# START OF SOURCE PASSAGE

We will transform our data into the HuggingFace `Dataset` format which will make our lifes easier, specially with larger datasets!
With this, we will be converting our raw data (like text files, CSVs, JSON, etc.) into the standardized Dataset object provided by the Hugging Face datasets library.

In [None]:
# Convert data into Dataset structure
train_dataset = Dataset.from_pandas(df_train)
test_dataset = Dataset.from_pandas(df_test)

Let's tokenize our data!
If you want to add preprocessing steps you can do so inside the function and then we map it to our `Dataset` structure.

In [None]:
def tokenize_data(dataset):
    return tokenizer(dataset["text"], truncation=True)

tokenized_train = train_dataset.map(tokenize_data, batched=True)
tokenized_test = test_dataset.map(tokenize_data, batched=True)

## Training

Let's load our pretrained model! We can make use of HuggingFace's pre-built architectures: using `AutoModelForSequenceClassification` we are already importing the BERT architecture adapted for text classification:

In [None]:
model = transformers.AutoModelForSequenceClassification.from_pretrained(model_name,
                                                                        num_labels = n_classes)

### Metrics

BERT outputs *logits* - a vector of scores for each class.
Let's define some evaluation functions to monitor the progress of our model!

*Note:* Uncomment the below cell if you're in Colab or you don't have the `evaluate` package.

In [None]:
!pip install evaluate
import evaluate

In [None]:
# load metrics
accuracy = evaluate.load("accuracy")
f1 = evaluate.load("f1")

def compute_metrics(eval_pred):
    logits, labels = eval_pred
    preds = np.argmax(logits, axis=-1) # obtaining the class with the highest score
    return {
        "accuracy": accuracy.compute(predictions=preds, references=labels)["accuracy"],
        "f1_macro": f1.compute(predictions=preds, references=labels, average="macro")["f1"],
    }

Let us call a padding operator to give the model. You can choose and pass additional padding parameters to it!

# END OF SOURCE PASSAGE
# START OF DATASET

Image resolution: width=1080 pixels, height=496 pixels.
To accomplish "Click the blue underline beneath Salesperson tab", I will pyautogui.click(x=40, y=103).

# END OF DATASET
# START OF DATASET

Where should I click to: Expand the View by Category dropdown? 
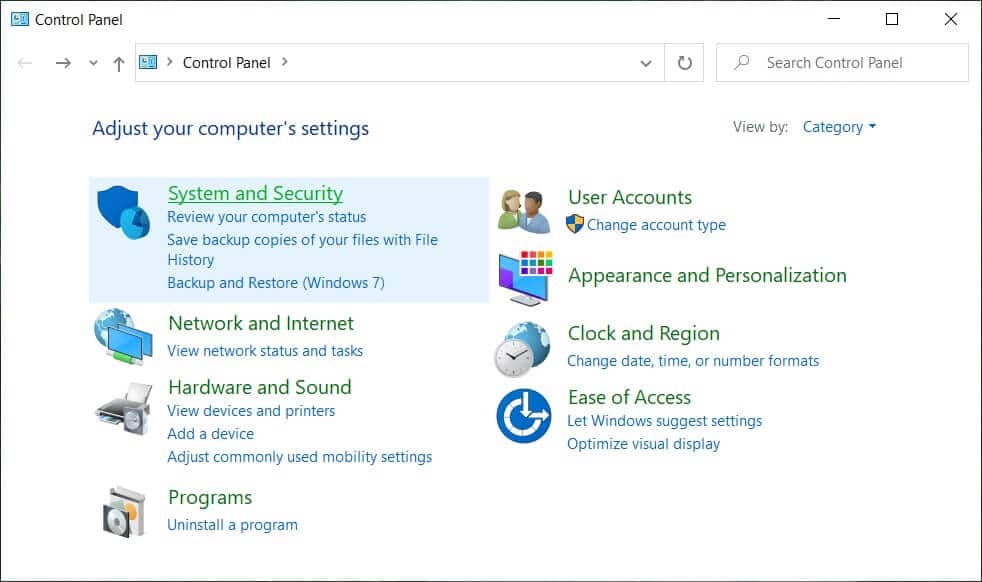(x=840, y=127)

# END OF DATASET

→ REQUIRED WORK
a – Which class does the tutorial use to import the BERT architecture adapted for text classification?
b – Reproduce the part of the tutorial between "If you want" and "tokenized_train = train_dataset.map(tokenize_data, batched=True)", inclusive.

→ ANSWERS
a – `AutoModelForSequenceClassification`

b –
If you want to add preprocessing steps you can do so inside the function and then we map it to our `Dataset` structure.

In [None]:
def tokenize_data(dataset):
    return tokenizer(dataset["text"], truncation=True)

tokenized_train = train_dataset.map(tokenize_data, batched=True)